The input:
_ _ _ _
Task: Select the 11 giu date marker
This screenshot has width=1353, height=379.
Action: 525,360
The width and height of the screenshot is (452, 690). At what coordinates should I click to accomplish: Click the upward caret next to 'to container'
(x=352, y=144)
_ _ _ _
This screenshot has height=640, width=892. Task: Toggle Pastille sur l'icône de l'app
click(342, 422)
_ _ _ _
Recast the stretch of rows from the line containing "This screenshot has height=640, width=892." through the line containing "click(342, 422)" as a numbered list, leaving out any blank lines.

Task solution:
1. This screenshot has height=640, width=892. Task: Toggle Pastille sur l'icône de l'app
2. click(342, 422)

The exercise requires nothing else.